Most people who criticize it usually don't know much about it. I've seen a lot of people compare it to the old liberty dollar concept, which is not an accurate comparison.
In order to change the code of bitcoin, 51% of the miners* would have to accept that new code and implement it. Since their entire business model is built around bitcoin having value, I highly doubt they're going to go for something that will make bitcoin basically not have value.
Also, the crash in general was no big deal. It happens all the time, because, while bitcoin is great, it's also very small in the current grand scheme of money markets, and it doesn't take a large amount of bitcoin dumped to cause the price to noticeably shift. One day, many more people will use bitcoin, and it will be much more resistant to such turbulence.
And as far as the theft goes, do understand that -bitcoin- wasn't hacked. The blockchain has never been hacked. It was the server at the exchange on which the private keys were stored that was hacked.

*51% of the network hashrate would be necessary, which may or may not require 51% of the actual individual miners

blackie

Quote from: Erroneous_Logic on August 04, 2016, 11:20 AM NHFT
In order to change the code of bitcoin, 51% of the miners* would have to accept that new code and implement it.
That can't be true. Open issues would never be fixed, or very slowly. I am pretty sure the core developers can change the code as they see fit.

https://github.com/bitcoin/bitcoin/issues

I'm not big on currencies that require electricity and the internet.

Russell Kanning


Erroneous_Logic

Quote from: blackie on August 04, 2016, 05:19 PM NHFT
Quote from: Erroneous_Logic on August 04, 2016, 11:20 AM NHFT
In order to change the code of bitcoin, 51% of the miners* would have to accept that new code and implement it.
That can't be true. Open issues would never be fixed, or very slowly. I am pretty sure the core developers can change the code as they see fit.
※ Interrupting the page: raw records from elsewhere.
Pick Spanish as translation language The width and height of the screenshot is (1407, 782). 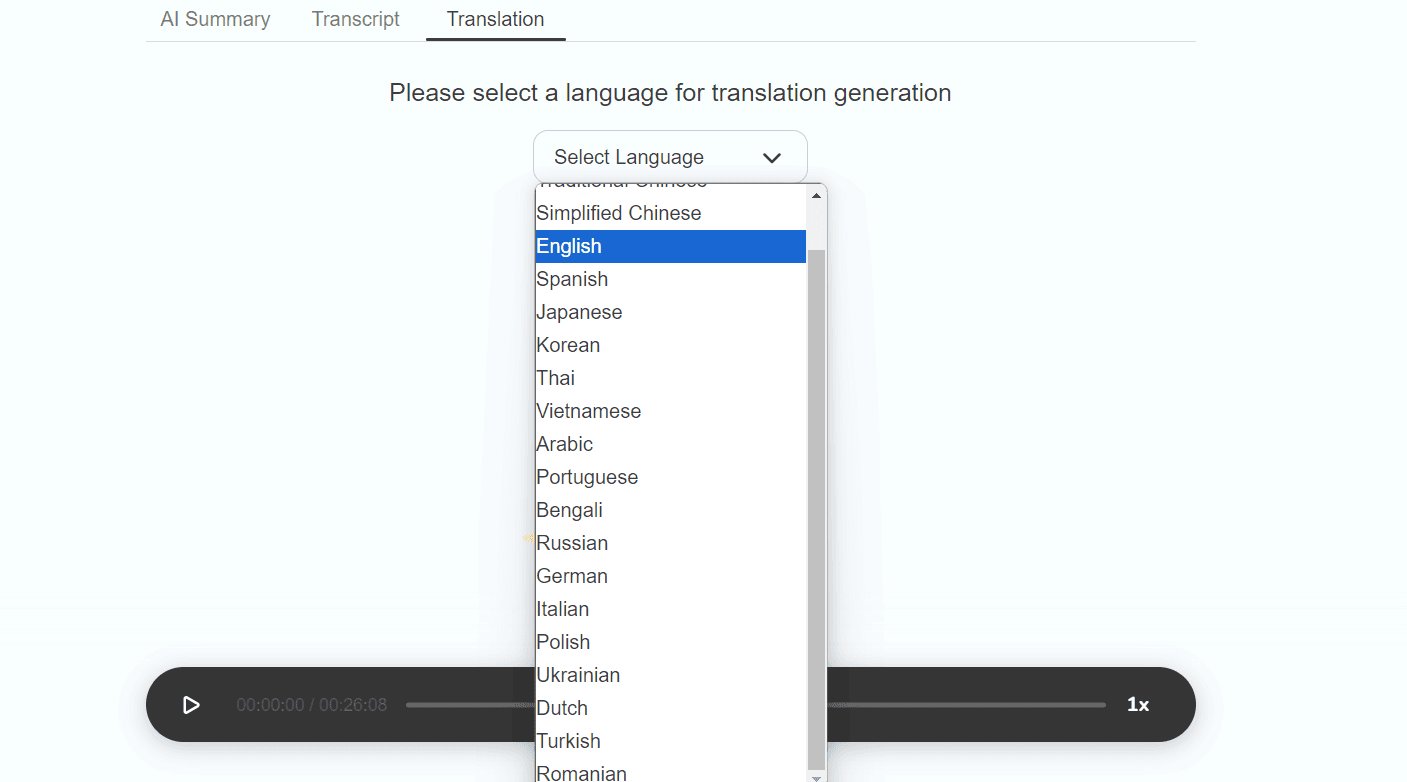coord(572,279)
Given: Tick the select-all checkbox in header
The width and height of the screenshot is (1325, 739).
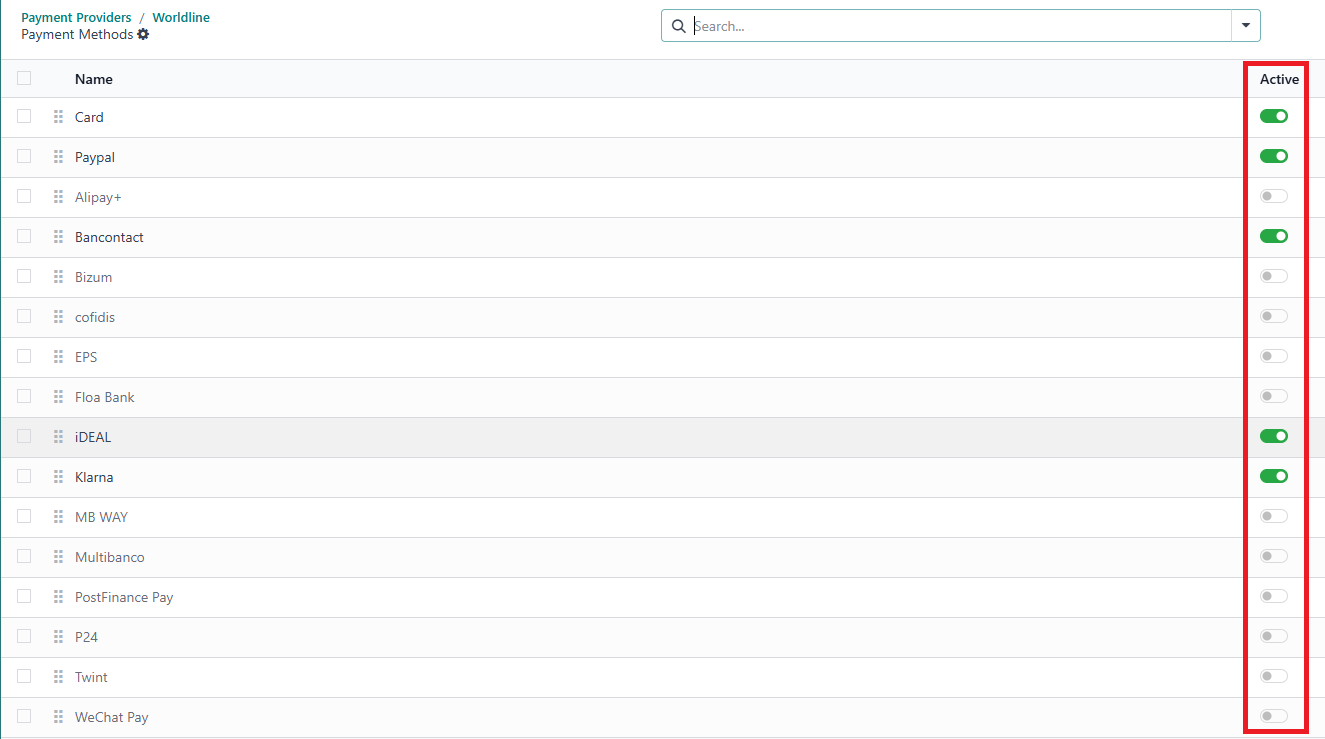Looking at the screenshot, I should click(x=24, y=78).
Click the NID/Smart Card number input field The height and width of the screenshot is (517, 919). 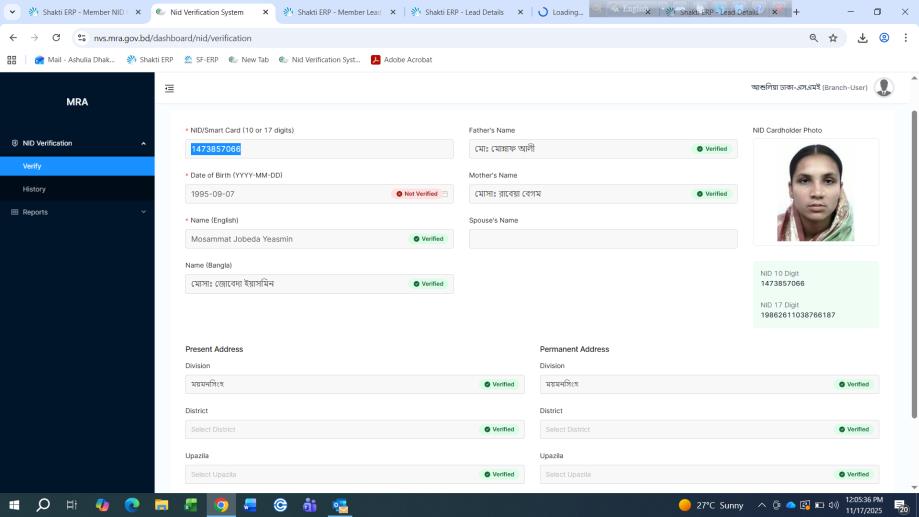pyautogui.click(x=320, y=149)
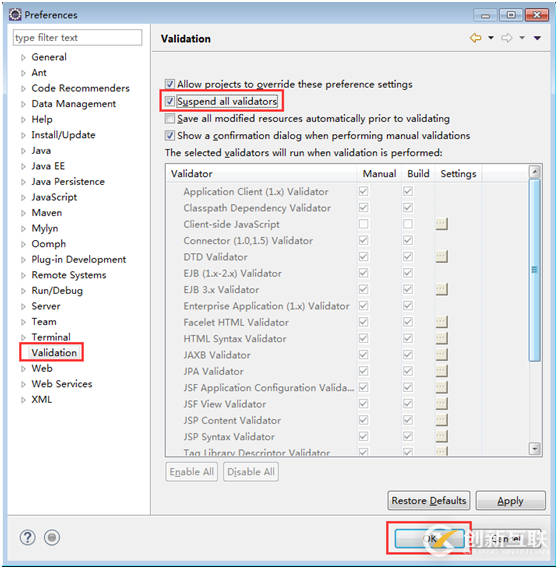Expand the Java EE tree node
The image size is (558, 569).
click(x=23, y=167)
https://github.com/bitcoin/bitcoin/issues

I'm not big on currencies that require electricity and the internet.

There are no "core" developers. It's an open source code, and anyone can push out new clients to the network. The question is, will anyone ACCEPT the new clients. Generally, issues are talked about online, and people announce that they're putting out a new client, and they try to let lots of people know about it a month or so ahead of time, and there's usually a 'clause' in the code, where it will only activate if a certain percentage of the network, generally 51% or more, is also using it. It's how they handled the recent fork with the block size, from 1 MB per to, I think it was 2 MB per block.
But absolutely, as far as the worrying about internet and electricity, don't use something you're not comfortable with.